Na jakiej podstawie spodziewałaś się realistycznego kina, skoro gatunek powyższego filmu to fantasy?
Przeczytaj sobie definicję tego słowa, ze wszystkich możliwych - jest to chyba najbardziej odrealniony gatunek. xD
Jak już ktoś na tym forum zaproponował - ja również polecam "Primer'a" - on jest utrzymany w bardzo realistycznych klimatach. xDD
(jakkolwiek to też zabawa w "co by było gdyby")
Obejrzyj i napisz swoje przemyślenia, chętnie przeczytam.
to skoro nie lubisz takich filmów, to po jaką cholere go oglądałaś i na dodatek dzielisz się swoim poirytowaniem, rzeczywiście jesteś głupia, ale dobrze że chociaż potrafisz się do tego przyznać.

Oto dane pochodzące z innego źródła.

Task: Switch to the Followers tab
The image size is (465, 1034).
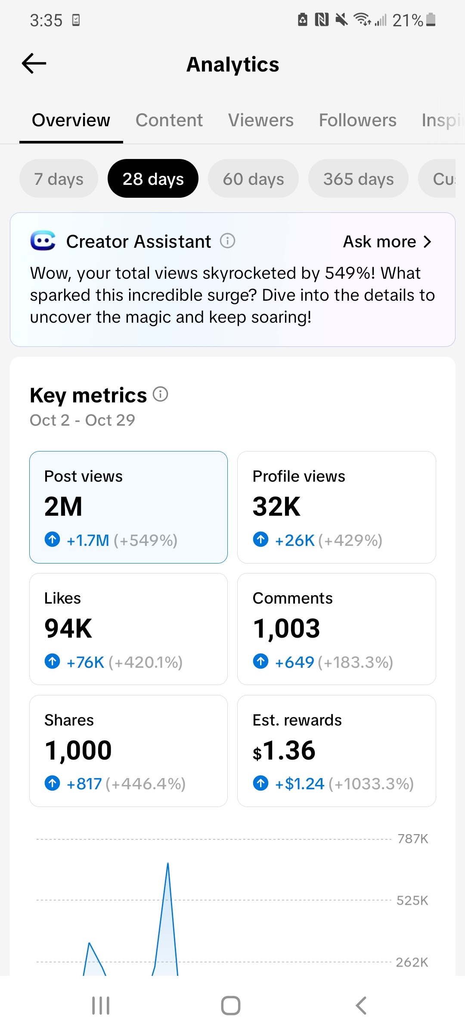Action: coord(357,120)
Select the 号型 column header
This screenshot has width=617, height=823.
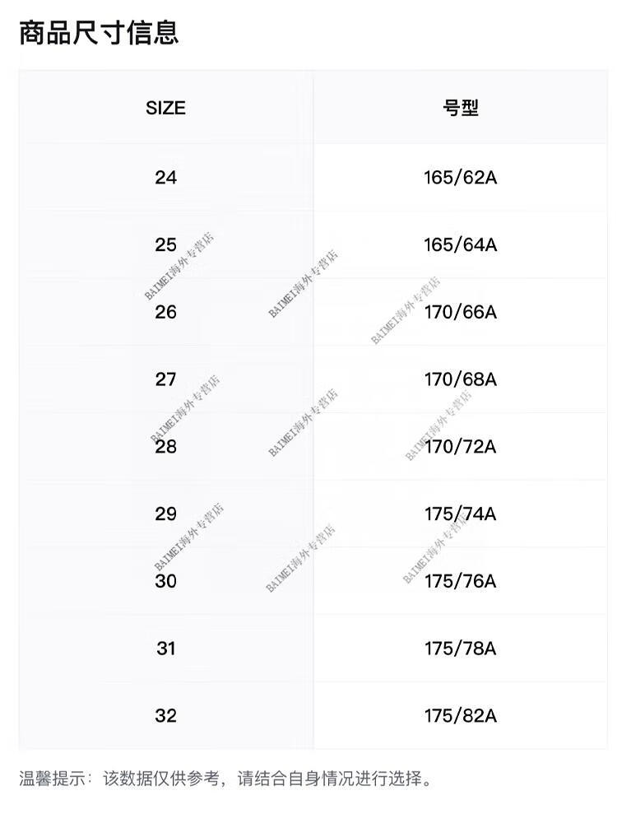(461, 108)
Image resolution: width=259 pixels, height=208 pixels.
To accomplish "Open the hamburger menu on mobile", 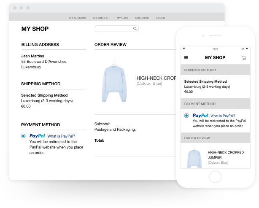I will (186, 58).
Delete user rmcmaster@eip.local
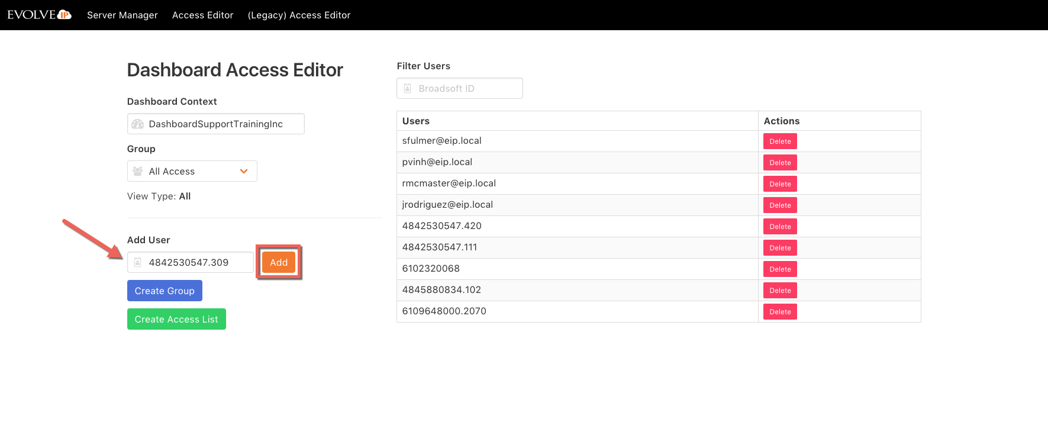The width and height of the screenshot is (1048, 435). pos(780,184)
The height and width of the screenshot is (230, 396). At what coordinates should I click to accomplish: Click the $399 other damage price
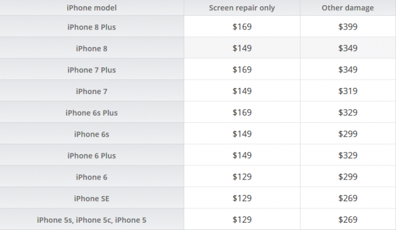point(347,27)
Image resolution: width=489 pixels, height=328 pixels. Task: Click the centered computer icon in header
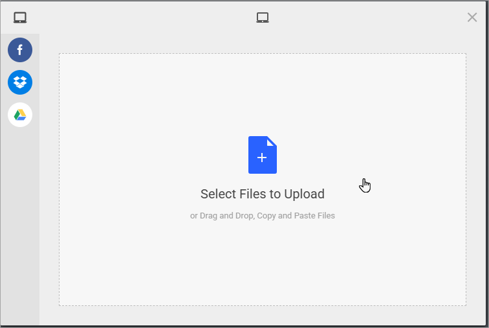coord(262,18)
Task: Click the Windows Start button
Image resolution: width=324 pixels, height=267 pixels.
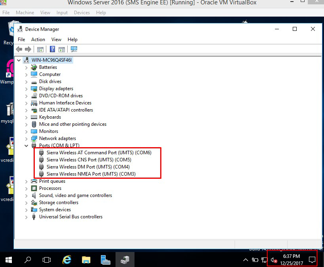Action: (x=9, y=260)
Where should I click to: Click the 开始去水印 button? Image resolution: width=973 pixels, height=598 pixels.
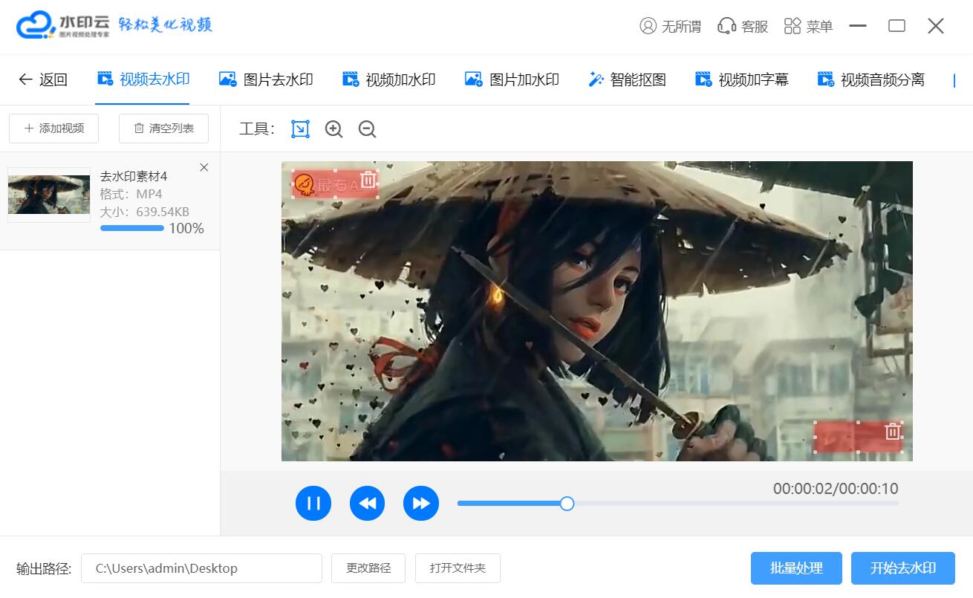pos(902,568)
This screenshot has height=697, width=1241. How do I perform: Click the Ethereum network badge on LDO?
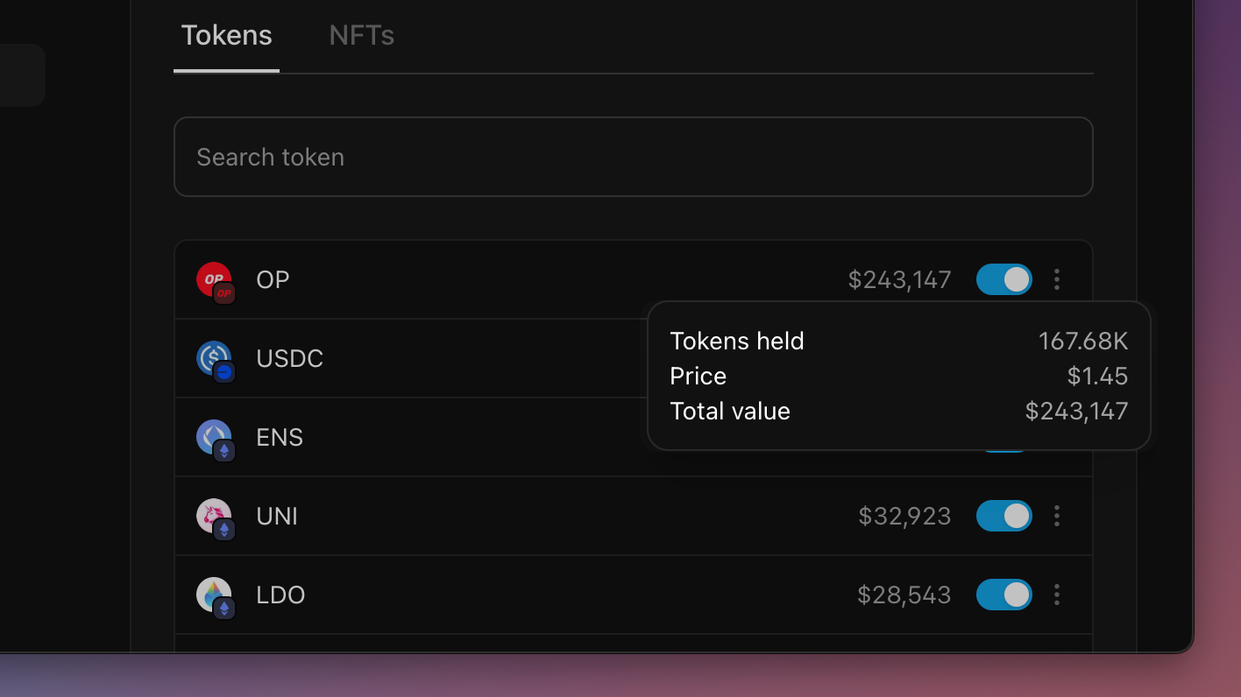coord(224,609)
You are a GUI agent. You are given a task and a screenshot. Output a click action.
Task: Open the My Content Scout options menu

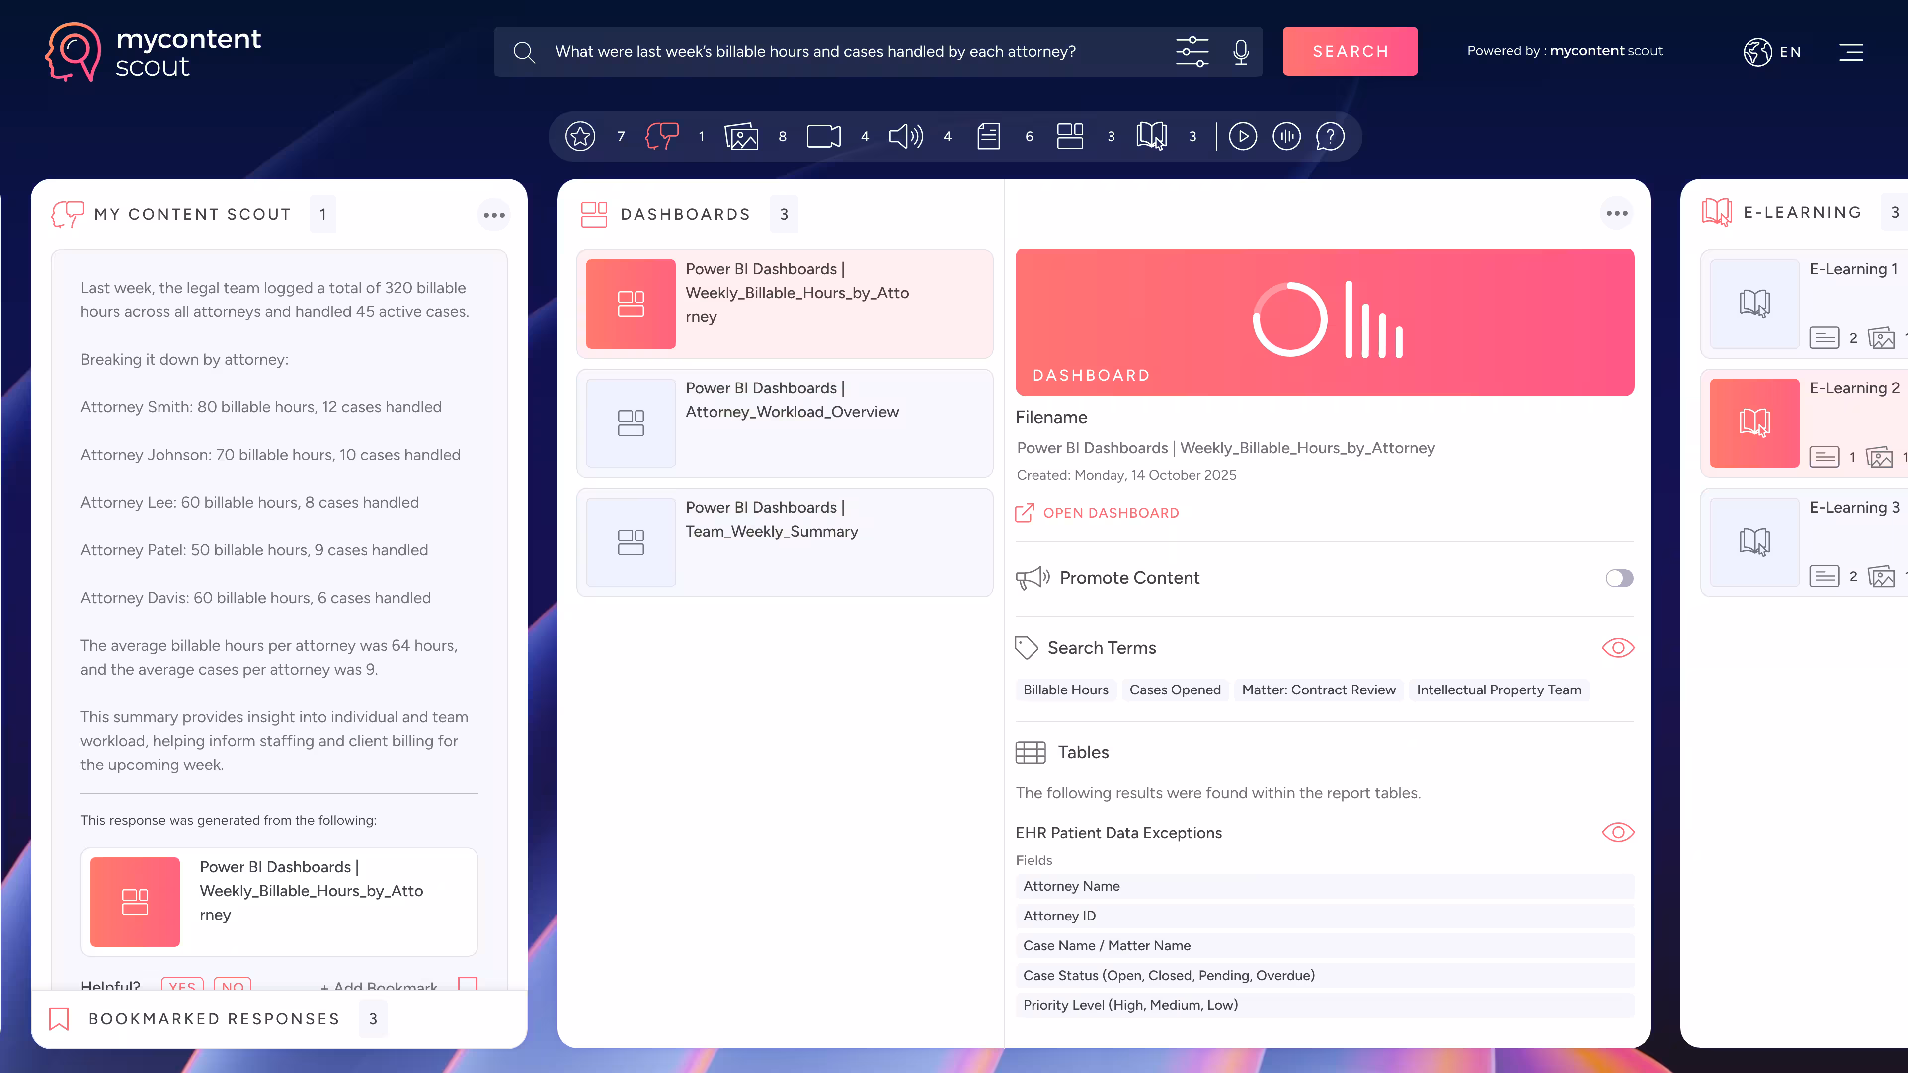[494, 215]
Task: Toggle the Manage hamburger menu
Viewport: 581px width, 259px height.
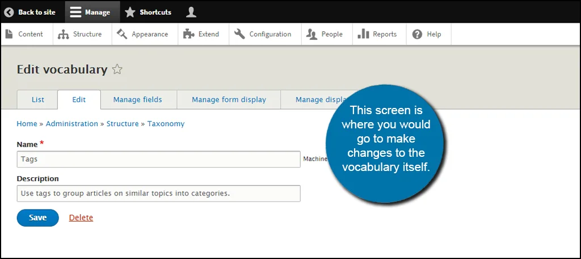Action: tap(76, 12)
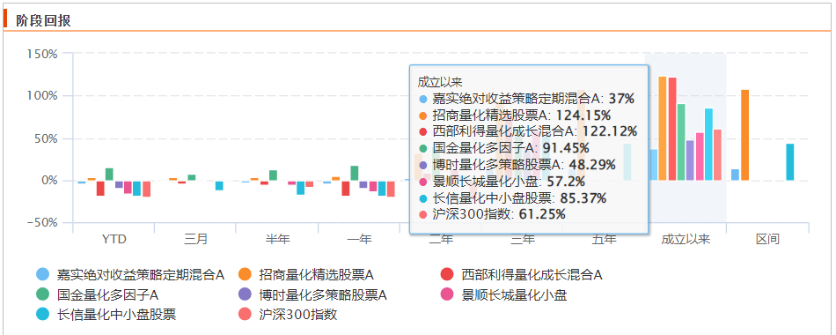836x335 pixels.
Task: Click the cyan bar in 区间 group
Action: [790, 162]
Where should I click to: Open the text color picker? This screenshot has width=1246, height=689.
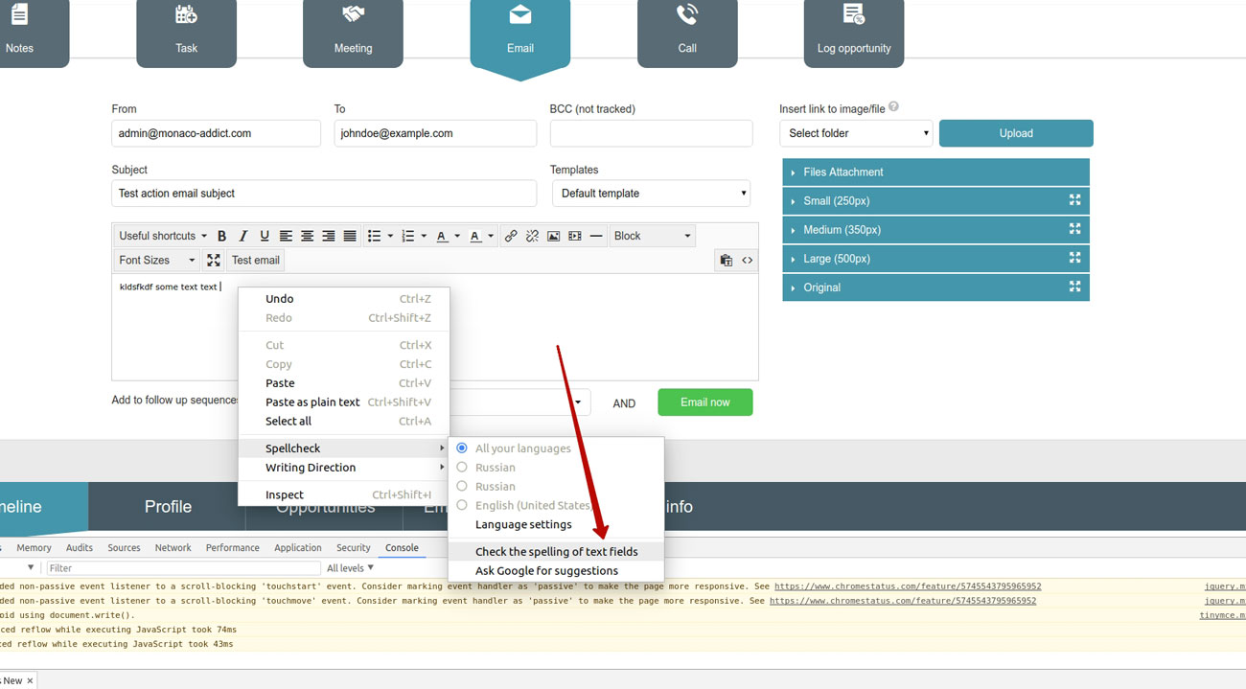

A ja nie rozumiem jakim trzeba być głupim żeby tego filmu nie zrozumieć:/ Nie obraź się ale przecież to piękny film i nie widzę w nim nic niezrozumiałego:/
Popieram.
Są filmy, w których się gubię, szczególnie po męczącym dniu. Ten z pewnością do nich nie należy.
Nie wiem, czego tu można nie zrozumieć.
Co więcej, tego typu filmy mają skłonność do sprzeczności w fabule, a ten jest chyba pierwszy, który mi się w 100% zgadza.